An important issue in comparing FCG mice is whether the sex chromosome effects, which are difference in XX vs. XY groups, could themselves be caused by group differences in the levels of gonadal hormones. In all cases mentioned, the effects are measured in the absence of gonads, so the group differences are not caused by activational effects. It is conceivable, however, that XX and XY males, or XX and XY females, might have received different exposure to gonadal secretions prior to adult gonadectomy. On balance such differences appear to be unlikely, because the mice of the same gonadal sex appear to be equally masculinized (or not) on a number other variables (De Vries et al., 2002
; Markham et al., 2003
; Wagner et al., 2004
; McPhie-Lalmansingh et al., 2008
), and because in some cases there are no organizational effects as measured in the FCG model itself (Gioiosa et al., 2008a
; Arnold and Chen, 2009
). Ultimately, the mechanisms mediating the effects can be established when the gene(s) mediating the effects are identified.
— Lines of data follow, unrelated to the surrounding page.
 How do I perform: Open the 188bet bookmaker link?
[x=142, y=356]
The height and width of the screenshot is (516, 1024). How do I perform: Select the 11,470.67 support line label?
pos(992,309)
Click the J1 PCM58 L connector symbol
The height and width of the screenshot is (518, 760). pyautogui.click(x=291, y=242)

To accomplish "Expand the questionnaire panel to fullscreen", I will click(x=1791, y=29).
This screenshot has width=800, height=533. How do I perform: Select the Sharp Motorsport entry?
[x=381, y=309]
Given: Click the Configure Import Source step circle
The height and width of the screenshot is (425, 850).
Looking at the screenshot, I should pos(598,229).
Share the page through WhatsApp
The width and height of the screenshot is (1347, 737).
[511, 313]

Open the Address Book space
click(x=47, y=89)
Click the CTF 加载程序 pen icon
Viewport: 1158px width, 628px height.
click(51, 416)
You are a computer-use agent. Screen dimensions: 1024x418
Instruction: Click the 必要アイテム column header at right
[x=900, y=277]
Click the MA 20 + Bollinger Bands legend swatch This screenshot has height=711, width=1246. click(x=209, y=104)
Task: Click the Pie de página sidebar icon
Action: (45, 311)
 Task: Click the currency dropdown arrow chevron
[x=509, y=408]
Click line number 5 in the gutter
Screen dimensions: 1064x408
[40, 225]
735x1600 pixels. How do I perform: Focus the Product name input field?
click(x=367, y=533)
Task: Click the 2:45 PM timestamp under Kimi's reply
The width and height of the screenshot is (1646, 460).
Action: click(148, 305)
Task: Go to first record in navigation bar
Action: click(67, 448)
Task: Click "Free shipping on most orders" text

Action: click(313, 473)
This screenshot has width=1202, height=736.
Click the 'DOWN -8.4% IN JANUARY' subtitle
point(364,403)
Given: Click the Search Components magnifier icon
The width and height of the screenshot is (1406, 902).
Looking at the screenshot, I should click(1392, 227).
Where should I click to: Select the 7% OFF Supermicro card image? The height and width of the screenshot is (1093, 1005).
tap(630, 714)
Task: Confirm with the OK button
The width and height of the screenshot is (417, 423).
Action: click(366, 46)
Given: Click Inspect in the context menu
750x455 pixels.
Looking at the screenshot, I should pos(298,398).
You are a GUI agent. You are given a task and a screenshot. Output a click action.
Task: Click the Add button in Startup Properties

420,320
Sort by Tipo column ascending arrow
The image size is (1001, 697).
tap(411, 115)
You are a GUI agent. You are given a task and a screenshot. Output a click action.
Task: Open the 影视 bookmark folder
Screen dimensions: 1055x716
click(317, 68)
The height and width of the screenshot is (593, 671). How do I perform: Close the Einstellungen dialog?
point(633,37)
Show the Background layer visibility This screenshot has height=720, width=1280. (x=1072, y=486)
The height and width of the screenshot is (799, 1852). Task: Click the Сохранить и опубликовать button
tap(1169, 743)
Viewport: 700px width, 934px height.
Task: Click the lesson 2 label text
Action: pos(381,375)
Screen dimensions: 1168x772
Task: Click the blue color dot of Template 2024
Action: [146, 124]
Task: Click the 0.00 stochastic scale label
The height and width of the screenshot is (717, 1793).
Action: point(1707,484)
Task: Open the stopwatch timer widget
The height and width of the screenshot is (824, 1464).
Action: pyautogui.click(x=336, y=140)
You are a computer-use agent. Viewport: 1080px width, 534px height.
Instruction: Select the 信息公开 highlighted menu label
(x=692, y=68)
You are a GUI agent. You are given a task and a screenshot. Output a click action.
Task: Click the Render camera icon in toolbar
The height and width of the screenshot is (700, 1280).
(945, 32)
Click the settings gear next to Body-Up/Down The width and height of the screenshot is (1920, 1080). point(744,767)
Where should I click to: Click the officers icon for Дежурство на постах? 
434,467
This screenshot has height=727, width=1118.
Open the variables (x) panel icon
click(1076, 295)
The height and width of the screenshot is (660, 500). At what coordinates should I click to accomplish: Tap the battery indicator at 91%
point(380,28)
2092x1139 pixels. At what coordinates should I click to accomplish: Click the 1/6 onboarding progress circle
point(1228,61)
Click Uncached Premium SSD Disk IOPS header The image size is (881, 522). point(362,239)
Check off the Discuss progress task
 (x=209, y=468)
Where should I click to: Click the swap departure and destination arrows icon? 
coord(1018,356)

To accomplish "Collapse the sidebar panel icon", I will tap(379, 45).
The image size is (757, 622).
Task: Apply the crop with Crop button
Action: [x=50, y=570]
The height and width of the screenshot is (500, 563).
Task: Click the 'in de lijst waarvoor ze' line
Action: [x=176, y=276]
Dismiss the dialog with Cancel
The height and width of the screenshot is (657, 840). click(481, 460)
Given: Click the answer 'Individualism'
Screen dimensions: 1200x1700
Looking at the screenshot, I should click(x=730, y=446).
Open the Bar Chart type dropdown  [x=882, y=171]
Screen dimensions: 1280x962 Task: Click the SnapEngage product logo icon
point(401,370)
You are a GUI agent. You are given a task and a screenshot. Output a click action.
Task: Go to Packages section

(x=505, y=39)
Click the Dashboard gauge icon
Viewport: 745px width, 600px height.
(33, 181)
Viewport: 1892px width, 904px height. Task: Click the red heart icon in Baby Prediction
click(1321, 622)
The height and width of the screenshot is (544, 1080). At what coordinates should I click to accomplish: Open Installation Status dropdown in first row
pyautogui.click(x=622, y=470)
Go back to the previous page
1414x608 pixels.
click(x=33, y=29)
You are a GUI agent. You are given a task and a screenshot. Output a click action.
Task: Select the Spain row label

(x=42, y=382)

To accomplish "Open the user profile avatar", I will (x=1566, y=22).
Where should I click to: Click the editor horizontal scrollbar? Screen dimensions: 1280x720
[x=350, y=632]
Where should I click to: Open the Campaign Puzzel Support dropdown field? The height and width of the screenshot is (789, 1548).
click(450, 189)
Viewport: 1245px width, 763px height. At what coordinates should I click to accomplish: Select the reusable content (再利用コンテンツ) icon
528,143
The long term goal of studies of sex chromosome effects is to find the genes responsible, and their mechanisms of action. Several X and Y genes appear to contribute to sex chromosome effects. As indicated above, the Y-linked Sry
gene has been shown to have male-specific effects on the substantia nigra and striatum. The sex chromosome effect on prodynorphin expression is explained by the difference in number of X chromosomes, since XO mice have similar prodynorphin expression as XY mice, which is less than XX (Chen et al., 2009
). Similarly, the sex chromosome effect on neural tube closure in p53-deficient mice is an X-linked effect based on similar evidence from mice with different numbers of X and Y chromosomes (Chen et al., 2008
). The X effects could either be differences in the expressed dose of X genes that escape X-inactivation (i.e., higher expression in XX than XY), or the result of XX vs. XY differences in the expression of X genes that are parentally imprinted (different levels of expression in XX vs. XY because only XX mice receive a paternal X imprint).